Background. Sirolimus has been associated with an increased risk of wound-healing complications in several retrospective analyses. The authors compared the rates of wound-healing complications in renal allograft recipients in a prospective, randomized trial of sirolimus-mycophenolate mofetil-prednisone versus tacrolimus-mycophenolate mofetil-prednisone. Methods. All patients received antithymocyte globulin induction. In the first phase of the study, patients (n=77) were included regardless of body mass index (BMI). In the second phase (n=46 patients), the authors excluded patients with a BMI greater than 32 kg/m2, and the target trough sirolimus level was lowered to 10 to 15 ng/mL (previously 15-20 ng/mL).
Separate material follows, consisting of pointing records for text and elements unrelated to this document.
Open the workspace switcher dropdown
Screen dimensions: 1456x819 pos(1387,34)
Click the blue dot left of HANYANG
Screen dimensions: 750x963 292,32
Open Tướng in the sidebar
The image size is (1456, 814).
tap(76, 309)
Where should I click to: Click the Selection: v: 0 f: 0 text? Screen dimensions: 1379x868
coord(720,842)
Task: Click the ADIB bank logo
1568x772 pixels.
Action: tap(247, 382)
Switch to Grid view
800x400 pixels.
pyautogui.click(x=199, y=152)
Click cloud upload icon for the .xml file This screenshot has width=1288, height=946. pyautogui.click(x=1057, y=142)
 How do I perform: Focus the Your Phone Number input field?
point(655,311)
Multivariate logistic regression analyses were performed to identify predictors of wound complications. Results. Fifty-nine patients received tacrolimus and 64 received sirolimus and were included in subsequent analyses. The incidence of complications was 8% (5 of 59) in the tacrolimus group and 47% (30 of 64) in the sirolimus group (P<0.0001). Rates of perigraft fluid collections, superficial wound infections, and incisional herniae were significantly higher in the sirolimus group. Multivariate logistic regression showed only sirolimus (P=0.0001) and BMI (P= 0.0021) to independently correlate with complications. In the first phase of the study, the wound complication rate in the sirolimus group was 55% (21 of 38 patients). After excluding obese recipients and decreasing the target sirolimims level, the wound complication rate in the sirolimus group was 35% (9 of 26 patients; P=0.1040). Conclusions. The use of sirolimus-based immuno-suppressive regimens leads to a higher incidence of wound-healing complications and wIll require new approaches to patient selection and management to decrease their incidence.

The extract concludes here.